You quickly grew up healthy and strong - actually became the largest of the litter. You loved the attention in front of the camera, always ready for your beauty to be captured. You would tilt your head and look right through the lens with the sweetest and most curious expression. Always ready to play. 

Your new mommy and daddy were so excited when you were old enough to move out of your nest. I was sad, because I wish I could keep all of you, but I knew you would be in the best hands possible. 
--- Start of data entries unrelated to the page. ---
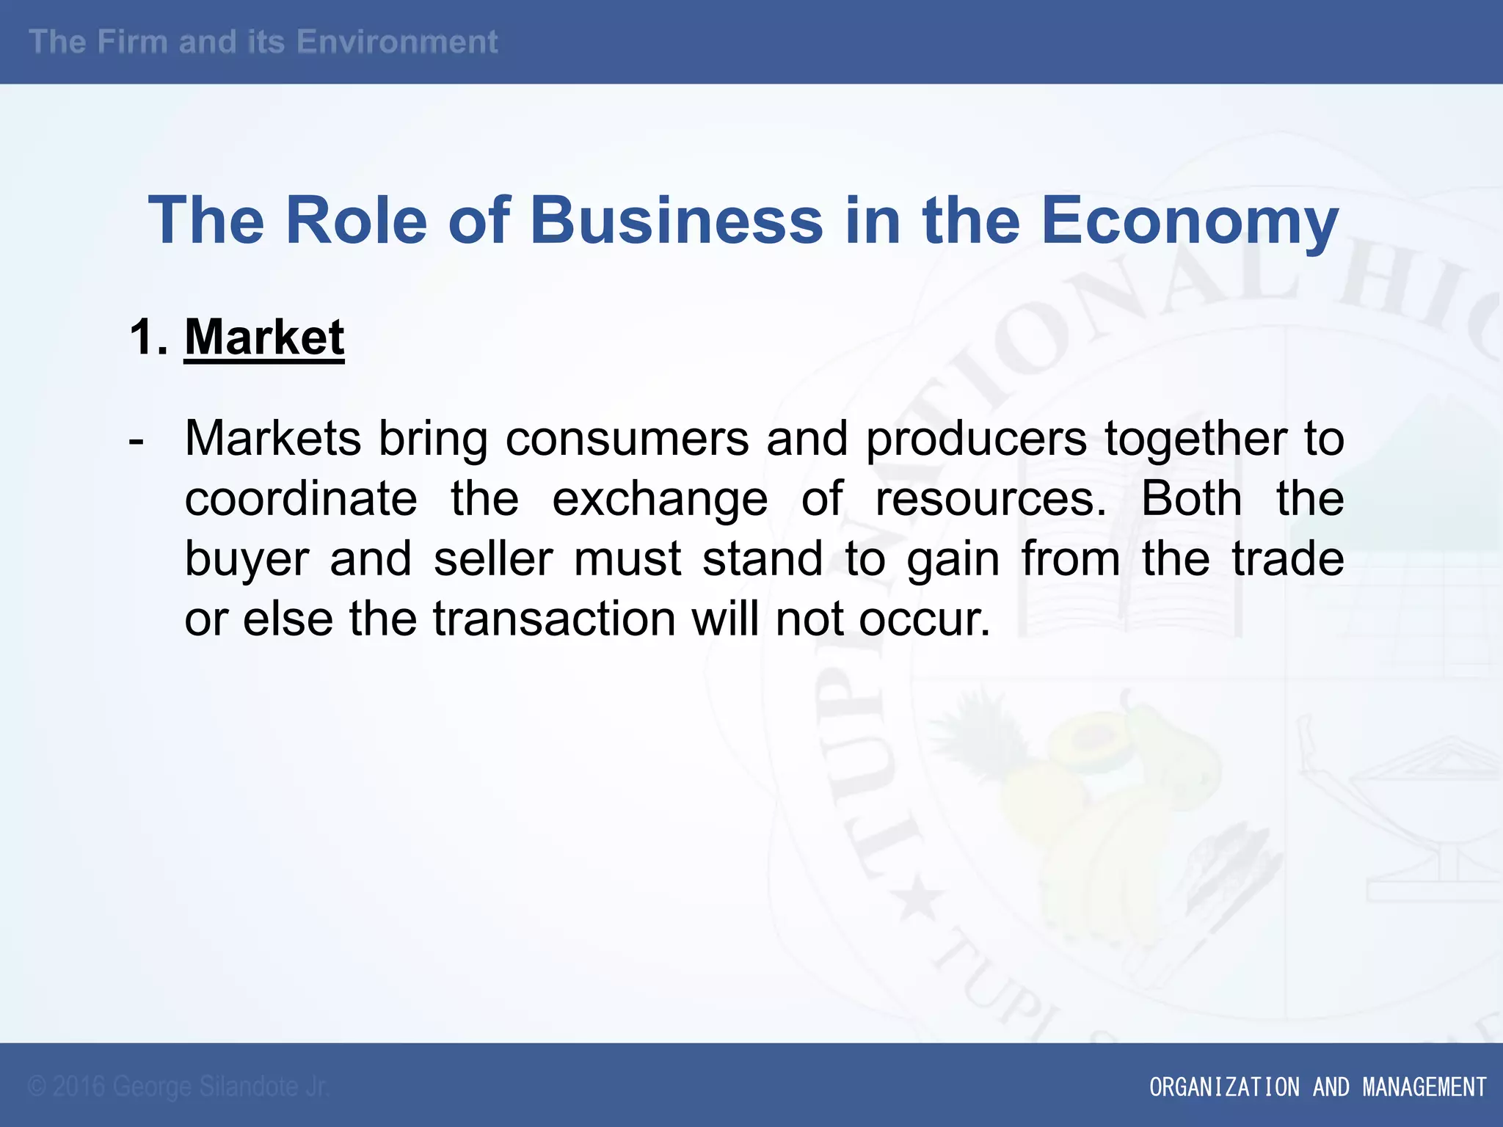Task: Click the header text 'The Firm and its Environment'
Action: point(263,42)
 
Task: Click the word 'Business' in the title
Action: point(676,220)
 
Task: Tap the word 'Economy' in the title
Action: point(1190,220)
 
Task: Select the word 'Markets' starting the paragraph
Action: point(273,439)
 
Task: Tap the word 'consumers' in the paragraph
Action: point(627,439)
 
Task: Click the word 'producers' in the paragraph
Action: point(976,439)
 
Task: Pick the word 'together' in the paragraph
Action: point(1196,439)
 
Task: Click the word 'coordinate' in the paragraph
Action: point(301,499)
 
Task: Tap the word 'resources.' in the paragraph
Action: point(991,499)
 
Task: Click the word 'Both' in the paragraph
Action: point(1192,499)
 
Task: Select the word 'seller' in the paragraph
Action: point(493,559)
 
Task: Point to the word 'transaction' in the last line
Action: point(554,619)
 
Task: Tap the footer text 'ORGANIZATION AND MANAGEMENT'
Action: point(1317,1087)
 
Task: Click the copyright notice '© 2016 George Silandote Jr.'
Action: point(178,1087)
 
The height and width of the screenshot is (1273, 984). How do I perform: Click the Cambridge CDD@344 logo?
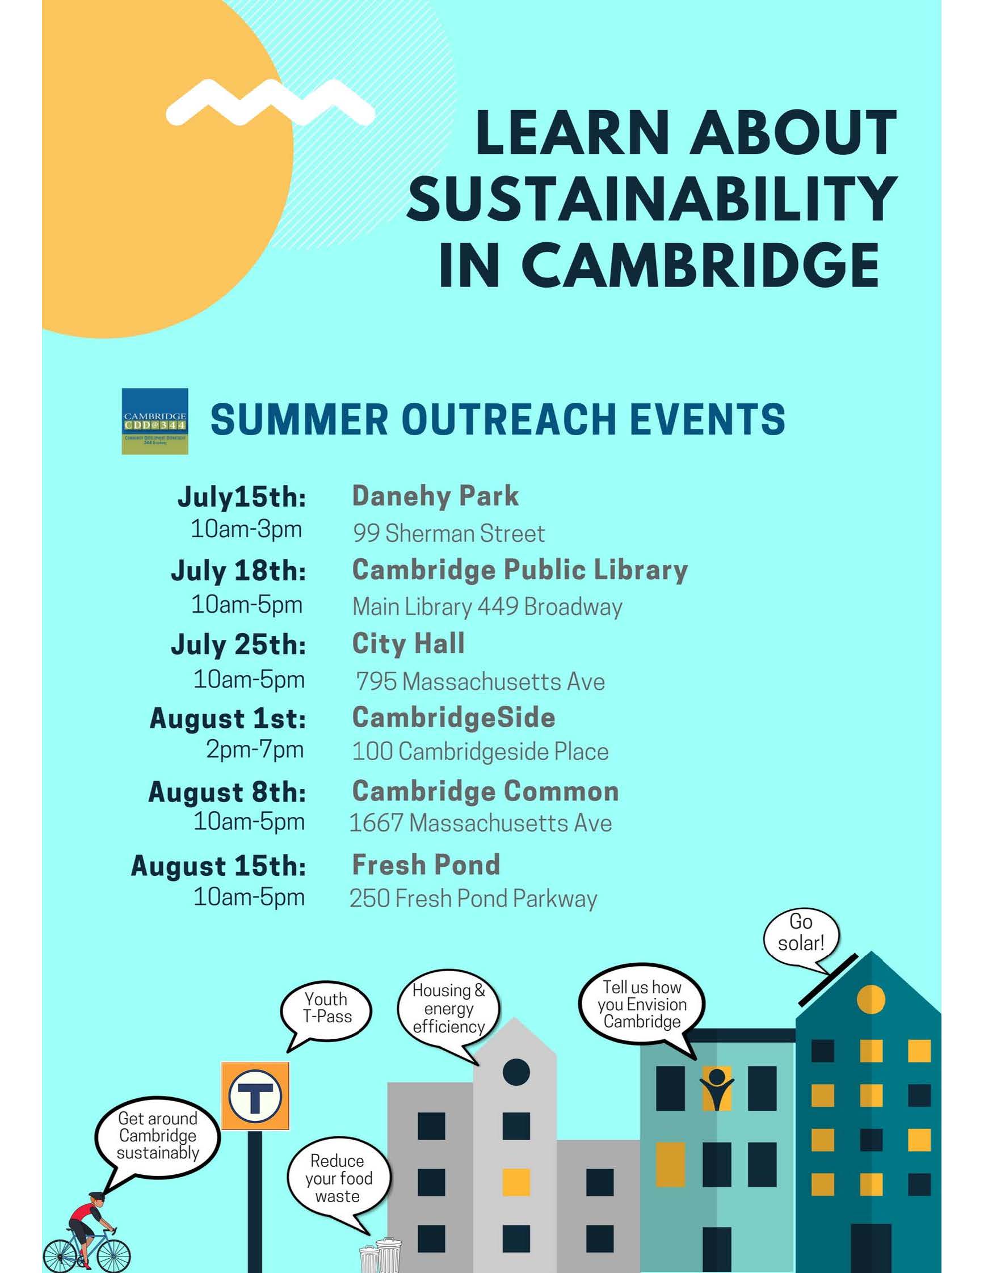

When we met your new parents, I still remember the heavy humid atmosphere that surrounded the area we met. We were all sweating and you were hot and a bit stressed too.
I remember when I first saw your new mom and dad walk up to us, I was absolutely thrilled for you. You could tell what a loving home and family you would have. Your mom was tear-eyed and completely in love with you already. 
Who would have imagined that some weeks ago we would receive the most heartbreaking news a breeder / parent could receive. News that no one wants to accept as reality. 
We all fought hard for it to be a misdiagnosis, but in all honesty you were once again the strongest fighter - while always remaining the loving self you are.
We laid you to rest today, but this won’t be our last Goodbye. You are free of pain, or any suffering. I know you will be watching over us - especially your wonderful mom and dad. 
How I wish all kittens experience the love and care you experienced. How I wish all kittens had such wonderful and loving home as you did. Your time here was short, but it was full of love - that I am sure about. 
Run free sweet angel, until we all meet again. We are all so proud of you and we love you so so much, Nori. 

Rest In Peace,
MetatronEyes Rhaegar / Nori 

We would like to thank Nori’s owners for being the best loving home anyone could wish for for their kitten. Thank you for calling us that day, thank you for listening to us and for trying to work with us through all of this nightmare for weeks. Thank you for not choosing the easy way out and for not giving up on him. I want you to know how amazing and strong you are. Thank you for being by his side until the end. 

We would also like to thank all our friends and even breeders we didn’t know, for being there for us and Nori, for trying to help, for giving advice and for just being good people with kind hearts.